Both AI surveillance systems (i.e., without and with clinical parameters) achieved a better diagnostic performance than the radiologist. This result can be explained by the consistency and precision in volumetric assessment and likelihood scoring by the DL detection model. To quantify progression, it is critical that the individual measurements for lesion volume and likelihood are determined consistently, both within and between patients. Current PRECISE guidelines for the evaluation of radiological changes do not clearly specify how to determine volume and likelihood scores from individual scans for comparison [6]. MRI surveillance of PCa can improve if AI provides more consistent and accurate scoring method to better compare scans. With surveillance AI, the diagnostic performance of serial MRI may become accurate enough to consistently exclude csPCa, to defer unnecessary biopsies in men on AS.

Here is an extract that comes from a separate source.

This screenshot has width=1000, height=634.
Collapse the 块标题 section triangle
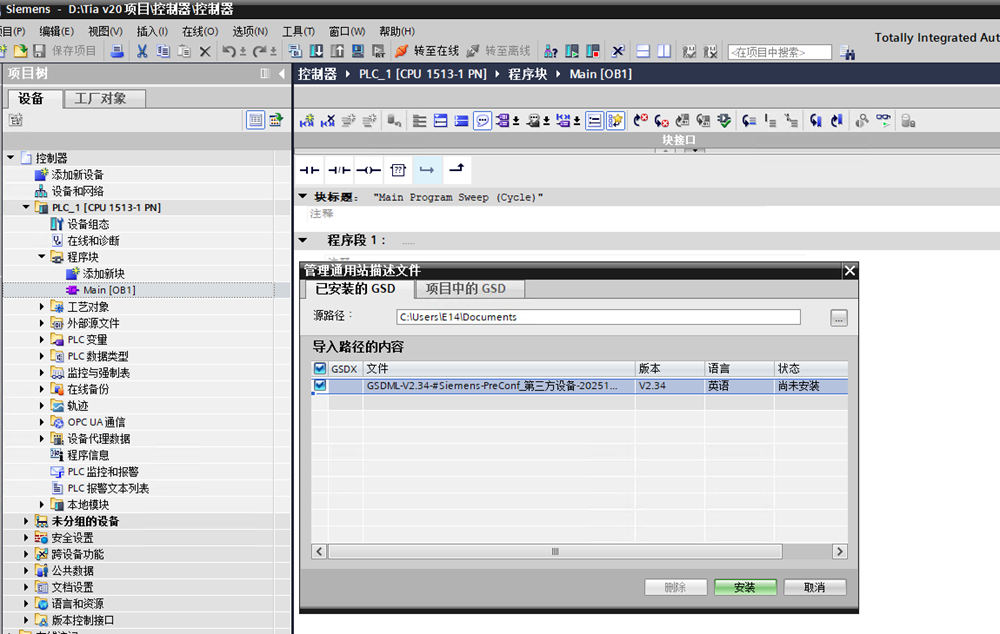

In this study, a U-Net was trained to sensitively detect all PCa in individual scans, including non-significant lesions. This approach is different from most other studies investigating computer-aided diagnosis of PCa, in which DL models are commonly trained to detect only csPCa, which results in a model that minimizes its response to non-csPCa lesions. This prevents accurate estimations of the volume and likelihood score of non-csPCa lesions that may develop into csPCa in subsequent examinations. Our results show that a more sensitive PCa detection model can be used to track also non-significant lesions, to obtain differential volume and likelihood features with diagnostic value for the detection of csPCa.

Only one other study, by Sushentsev et al (2021), investigated the use of AI for automatic detection of csPCa on sequential prostate MRI scans. They used changes in radiomics features for the similar task of detecting pathological grade progression in an AS cohort [24]. Their best performing AI model achieved an AUC of 0.82, which is similar to the performance achieved in the present study. However, their approach relied on manual segmentations provided by experts for the extraction of radiomic features in both scans, while our proposed system leverages DL to achieve a similar performance without any need for expert input. Moreover, their study used data from a single institution, whereas our analysis included patients from multiple centers.

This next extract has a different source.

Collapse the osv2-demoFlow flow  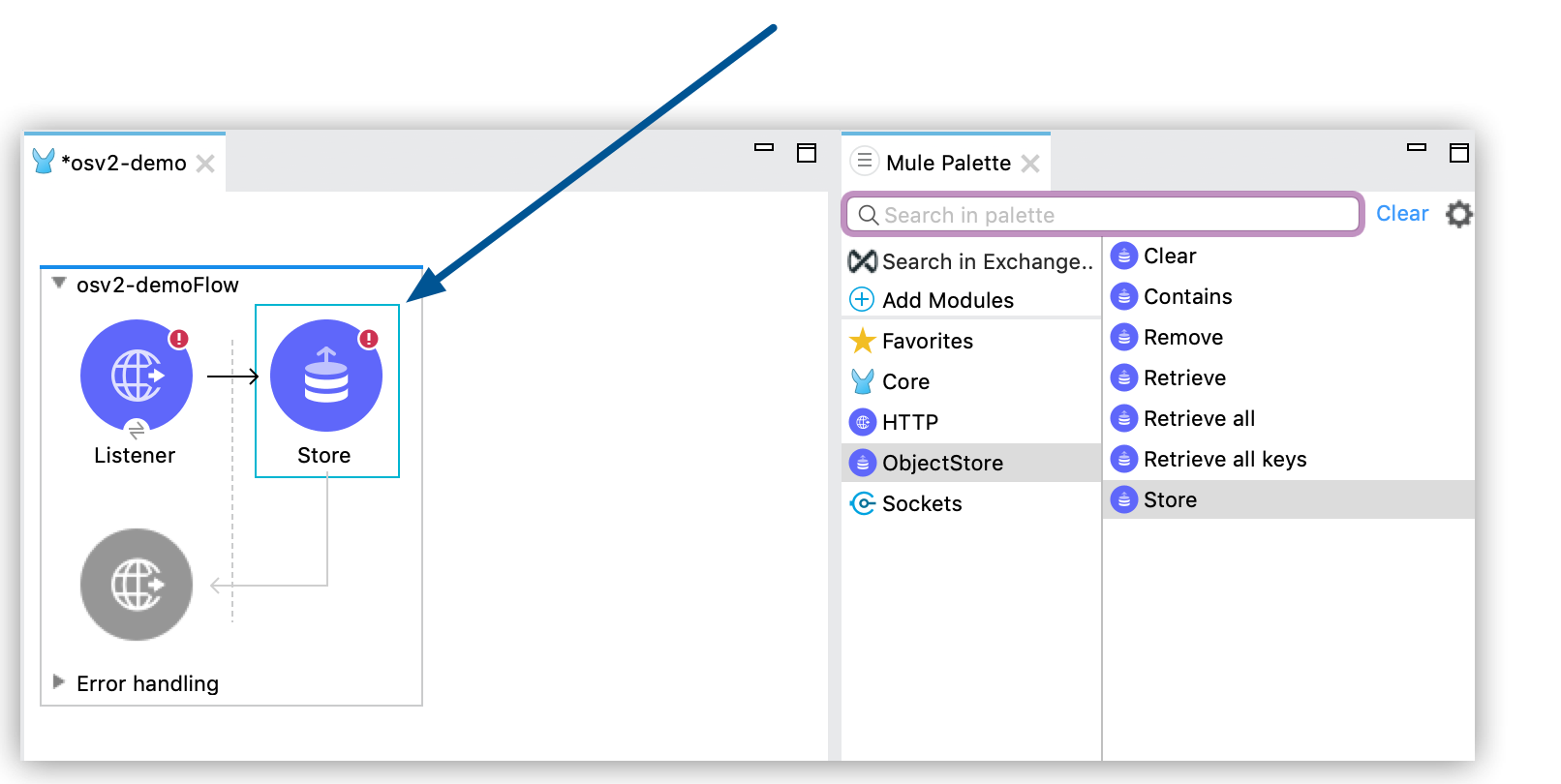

Our study has several limitations. Firstly, the dataset used to train and validate the sequential classifier was relatively small. Although our results show the feasibility of sequential MRI data to improve the detection of csPCa, the availability of a larger dataset is required to further validate the proposed approach. With larger datasets, more powerful classifiers could be explored that require optimization of hyperparameters. Secondly, some bias may have been introduced to the detection model by not including patients with multiple scans in the training data for the detection U-Net (Ddet). This decision was motivated by the limited number of sequential MRI data, and the already large size of Ddet. Thirdly, the mixture of 3 T and 1.5 T scanners in our dataset may have affected the deep learning output. However, our detection model was also trained using a combination of 1.5-T and 3-T scanners and should therefore be conditioned to perform well on both. Furthermore, all models (and the radiologists) were evaluated on the same scans; therefore, the comparative performance should be representative. Lastly, there was a substantial variation in the time between the prior and current examination. However, this is comparable to similar studies and can be explained by the lack of guidelines regarding follow-up timing [7, 25].

In conclusion, our proposed AI-assisted surveillance of prostate MRI can pick up explainable, diagnostically relevant changes with promising diagnostic accuracy.